So not only were you hella wrong, you automatically assumed it was a racist redneck christian solely on the premise of the person being white and rumors of a red truck when in reality the shooter was a dishonorably discharged soldier with training in firearms.

Hey here's a crazy off the wall thought, maybe just maybe automatically assuming every person who murders another is cause they're christian you'll make yourself look ridiculous.


Tl:dr; Kit's logic: "Oh someone shot someone else, must be a christian".


----------



## Kit H. Ruppell (Aug 6, 2012)

CannonFodder said:


> So not only were you hella wrong, you automatically assumed it was a racist redneck christian solely on the premise of the person being white and rumors of a red truck when in reality the shooter was a dishonorably discharged soldier with training in firearms.
> 
> Hey here's a crazy off the wall thought, maybe just maybe automatically assuming every person who murders another is cause they're christian you'll make yourself look ridiculous.

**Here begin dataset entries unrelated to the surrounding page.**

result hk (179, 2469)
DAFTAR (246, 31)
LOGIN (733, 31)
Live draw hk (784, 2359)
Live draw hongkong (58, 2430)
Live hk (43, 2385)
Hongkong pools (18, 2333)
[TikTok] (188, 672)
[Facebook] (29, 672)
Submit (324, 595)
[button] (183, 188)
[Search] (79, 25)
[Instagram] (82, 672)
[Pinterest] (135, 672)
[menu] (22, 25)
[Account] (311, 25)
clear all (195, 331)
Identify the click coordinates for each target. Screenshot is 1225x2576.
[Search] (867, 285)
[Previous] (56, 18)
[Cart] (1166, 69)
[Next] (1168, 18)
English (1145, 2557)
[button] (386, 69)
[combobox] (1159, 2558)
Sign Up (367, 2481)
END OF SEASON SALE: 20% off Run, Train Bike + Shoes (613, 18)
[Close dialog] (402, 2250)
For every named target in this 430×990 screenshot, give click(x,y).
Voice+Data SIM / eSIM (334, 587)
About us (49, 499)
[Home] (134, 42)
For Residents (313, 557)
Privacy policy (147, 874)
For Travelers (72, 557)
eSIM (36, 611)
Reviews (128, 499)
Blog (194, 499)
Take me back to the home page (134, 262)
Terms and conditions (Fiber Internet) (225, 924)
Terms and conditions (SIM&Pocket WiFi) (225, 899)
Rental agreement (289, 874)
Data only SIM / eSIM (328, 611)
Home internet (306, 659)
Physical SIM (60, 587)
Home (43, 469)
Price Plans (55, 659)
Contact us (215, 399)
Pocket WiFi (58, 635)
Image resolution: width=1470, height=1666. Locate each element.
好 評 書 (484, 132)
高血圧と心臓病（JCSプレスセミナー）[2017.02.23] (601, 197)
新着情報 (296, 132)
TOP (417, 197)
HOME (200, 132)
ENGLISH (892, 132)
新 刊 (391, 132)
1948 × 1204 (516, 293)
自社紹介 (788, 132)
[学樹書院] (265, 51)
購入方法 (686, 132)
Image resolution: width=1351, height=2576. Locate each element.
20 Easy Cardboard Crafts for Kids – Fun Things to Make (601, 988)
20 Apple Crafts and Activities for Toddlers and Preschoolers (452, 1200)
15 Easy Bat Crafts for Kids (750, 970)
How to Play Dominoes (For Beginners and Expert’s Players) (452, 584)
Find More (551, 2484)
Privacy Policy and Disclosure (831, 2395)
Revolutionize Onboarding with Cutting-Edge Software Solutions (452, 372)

Don't make me laugh; you've been focusing on the 'Christian' element throughout the whole thread, but that is only a single aspect of the type I am trying to describe. Read Lobar's post-  his point is well-honed. And what a cute little edit, CF. You say_ I _am the one being unreasonable?


----------



## CannonFodder (Aug 6, 2012)

Kit H. Ruppell said:


> Don't make me laugh; you've been focusing on the 'Christian' element throughout the whole thread, but that is only a single aspect of the type I am trying to describe. Read Lobar's post-  his point is well-honed.


My point is that the logic behind your assumption "is one of the most insanely idiotic things I have heard.  At no point in your rambling incoherrent response were you close to anything that could be considered a rational thought.  Everyone in this room is now dumber for having listened to it.  I award you no points, and may god have mercy on your soul."(And yes I did just watch Billy Madison)


----------



## BRN (Aug 6, 2012)

:I


----------



## Kit H. Ruppell (Aug 6, 2012)

SIX said:


> :I


Sikhi has always been a minority religion. It just doesn't have the 'fear' factor to spread rapidly.
But I was always of the understanding that they were good fighters. Maybe this isn't true in the West.


----------



## BRN (Aug 6, 2012)

Kit H. Ruppell said:


> Sikhi has always been a minority religion. It just doesn't have the 'fear' factor to spread rapidly.
> But I was always of the understanding that they were good fighters. Maybe this isn't true in the West.



I understand that Sikhism isn't a major religion, but considering its peaceful values and what Sikhs contribute around the world to community projects, I think more people should be more aware of 'em. To see that the 'international reaction' is 'what's a sikh' is aughhh


----------



## Attaman (Aug 6, 2012)

Article Contained Within said:
			
		

> Relatives of Satwant Kaleka, the president of the temple in Oak Creek, Wisconsin, said Monday that he was killed fighting the attacker.
> 
> "From what we understand, he basically fought to the very end and suffered gunshot wounds while trying to take down the gunman," said Kanwardeep Singh Kaleka, his nephew.
> 
> "He was a protector of his own people, just an incredible individual who showed his love and passion for our people, our faith, to the end," he said, near tears.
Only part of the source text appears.